| "arbitrary layering and deep nesting are not good engineering practices" Perhaps, but that's irrelevant; I'm describing the difference in how hierarchical and relational models are designed. "I prefer to use hash-map as the table with the primary key hash index, with key as the primary key and val(colname-colval-hashmap) as the row content." And what if you need a second index? Your indexing should be separate from your data model, otherwise you can't write performant relational algebra operations that apply in the general case. "It can also be implemented very elegantly with clojure.core. using hash-map operation is simpler, clearer, smoother and high performance." No it can't. Suppose I have a relation with keys: a, b, c, d and e. I want to index on a, b and the pair (c, d). How would I do that in Clojure? What happens if I later decide I also want to index on e? This is the sort of problem that's trivial to solve in a relational database, and extremely hard in Clojure, because Clojure doesn't have the functions or data structures to support data modelled in this way. That's not to say that Clojure can't have these tools; just that they aren't built into clojure.core, because that's not what it's designed for. "set, vector, list is generally not a good default data container, only used when needed" Yes they are. Sets are the basis of relational algebra. You're complecting the ideas of data representation with data indexing. Sets are a good representation of a relation, but a poor index. We can get the best of both worlds by combining the two: (def a
(let [r1 {:a/id 1, :a/name "a1", :b/id 1}
r2 {:a/id 2, :a/name "a2", :b/id 1}]
{:relation #{r1 r2}
:index
{:a/id {1 #{r1}, 2 #{r2}}
:a/name {"a1" #{r1}, "a2" #{r2}}
:b/id {1 #{r1 r2}}}}))
A data structure like this allows us to start writing efficient relational algebra. For example, with a natural join we can look for the smallest index two relations have in common.So we can begin to construct the infrastructure we need to perform relational algebra in Clojure, but it's not there to begin with, and therefore Clojure isn't designed around the relational model. |
Implementing an RMDB is not equivalent to relational algebraic operations.

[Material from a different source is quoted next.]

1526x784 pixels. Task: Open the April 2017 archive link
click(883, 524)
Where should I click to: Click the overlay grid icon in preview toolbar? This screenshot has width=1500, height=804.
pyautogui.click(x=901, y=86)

I think it should be to use simple, direct and lightweight the relational logic model to solve real-world problems. Don't over-optimize, over-generalize and over-complicate, keep it simple and direct.
Just like we design a Database in RMDB to solve real-world projects, This is the normal way to use relational algebra and models. After the database design is complete, we don't need care how the index is implemented, and we don't need care the underlying storage of the data. I mean, clojure is used as RMDB , is not used as tool of construct RMDB .
Therefore, my method is to design the application-level data model. The problem you said does not exist. When I get the data from the database (or elsewhere), I simply transform the data to the target model, you can think of this model as a table or view, you don't need to transform again, so you don't need multiple indexes.